* Activity *
Reproduce the records starting at the line that contains "Task: Toggle checkbox" and running to the last line, exactly and in full.

START Study material

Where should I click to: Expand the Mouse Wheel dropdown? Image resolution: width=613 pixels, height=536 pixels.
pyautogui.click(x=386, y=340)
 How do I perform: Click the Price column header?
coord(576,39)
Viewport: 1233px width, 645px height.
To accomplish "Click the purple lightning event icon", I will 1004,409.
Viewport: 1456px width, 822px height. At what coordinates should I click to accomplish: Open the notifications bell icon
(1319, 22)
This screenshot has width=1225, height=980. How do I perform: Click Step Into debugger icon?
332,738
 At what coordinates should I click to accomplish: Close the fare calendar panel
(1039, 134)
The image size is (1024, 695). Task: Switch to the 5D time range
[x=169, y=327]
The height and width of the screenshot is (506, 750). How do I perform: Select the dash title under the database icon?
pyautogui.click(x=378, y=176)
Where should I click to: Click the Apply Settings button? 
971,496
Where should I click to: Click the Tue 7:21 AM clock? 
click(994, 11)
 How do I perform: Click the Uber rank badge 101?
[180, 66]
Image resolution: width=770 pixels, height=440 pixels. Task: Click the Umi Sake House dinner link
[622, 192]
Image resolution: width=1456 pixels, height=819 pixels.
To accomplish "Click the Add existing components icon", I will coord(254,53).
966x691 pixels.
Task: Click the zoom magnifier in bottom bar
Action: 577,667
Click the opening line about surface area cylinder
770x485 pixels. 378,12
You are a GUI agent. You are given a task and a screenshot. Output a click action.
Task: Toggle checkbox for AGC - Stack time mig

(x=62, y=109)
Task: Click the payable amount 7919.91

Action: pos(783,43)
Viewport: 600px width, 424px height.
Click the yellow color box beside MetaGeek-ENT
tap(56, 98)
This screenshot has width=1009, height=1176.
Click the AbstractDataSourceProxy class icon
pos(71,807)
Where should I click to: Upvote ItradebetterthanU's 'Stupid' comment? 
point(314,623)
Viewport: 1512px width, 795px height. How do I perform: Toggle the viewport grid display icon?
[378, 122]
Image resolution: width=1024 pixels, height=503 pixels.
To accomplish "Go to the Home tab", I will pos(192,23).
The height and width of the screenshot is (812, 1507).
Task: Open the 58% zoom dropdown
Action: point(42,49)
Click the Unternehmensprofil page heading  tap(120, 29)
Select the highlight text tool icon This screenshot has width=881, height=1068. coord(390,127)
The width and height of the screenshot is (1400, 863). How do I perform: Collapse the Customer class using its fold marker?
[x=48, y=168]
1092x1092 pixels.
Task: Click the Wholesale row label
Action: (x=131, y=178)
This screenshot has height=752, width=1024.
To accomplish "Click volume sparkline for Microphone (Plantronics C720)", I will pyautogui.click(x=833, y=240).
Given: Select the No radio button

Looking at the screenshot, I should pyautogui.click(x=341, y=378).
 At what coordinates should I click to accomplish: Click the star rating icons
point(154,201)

END Study material

* Completed task *
Task: Toggle checkbox for AGC - Stack time mig

(x=62, y=109)
Task: Click the payable amount 7919.91

Action: pos(783,43)
Viewport: 600px width, 424px height.
Click the yellow color box beside MetaGeek-ENT
tap(56, 98)
This screenshot has width=1009, height=1176.
Click the AbstractDataSourceProxy class icon
pos(71,807)
Where should I click to: Upvote ItradebetterthanU's 'Stupid' comment? 
point(314,623)
Viewport: 1512px width, 795px height. How do I perform: Toggle the viewport grid display icon?
[378, 122]
Image resolution: width=1024 pixels, height=503 pixels.
To accomplish "Go to the Home tab", I will pos(192,23).
The height and width of the screenshot is (812, 1507).
Task: Open the 58% zoom dropdown
Action: point(42,49)
Click the Unternehmensprofil page heading  tap(120, 29)
Select the highlight text tool icon This screenshot has width=881, height=1068. coord(390,127)
The width and height of the screenshot is (1400, 863). How do I perform: Collapse the Customer class using its fold marker?
[x=48, y=168]
1092x1092 pixels.
Task: Click the Wholesale row label
Action: (x=131, y=178)
This screenshot has height=752, width=1024.
To accomplish "Click volume sparkline for Microphone (Plantronics C720)", I will pyautogui.click(x=833, y=240).
Given: Select the No radio button

Looking at the screenshot, I should pyautogui.click(x=341, y=378).
 At what coordinates should I click to accomplish: Click the star rating icons
point(154,201)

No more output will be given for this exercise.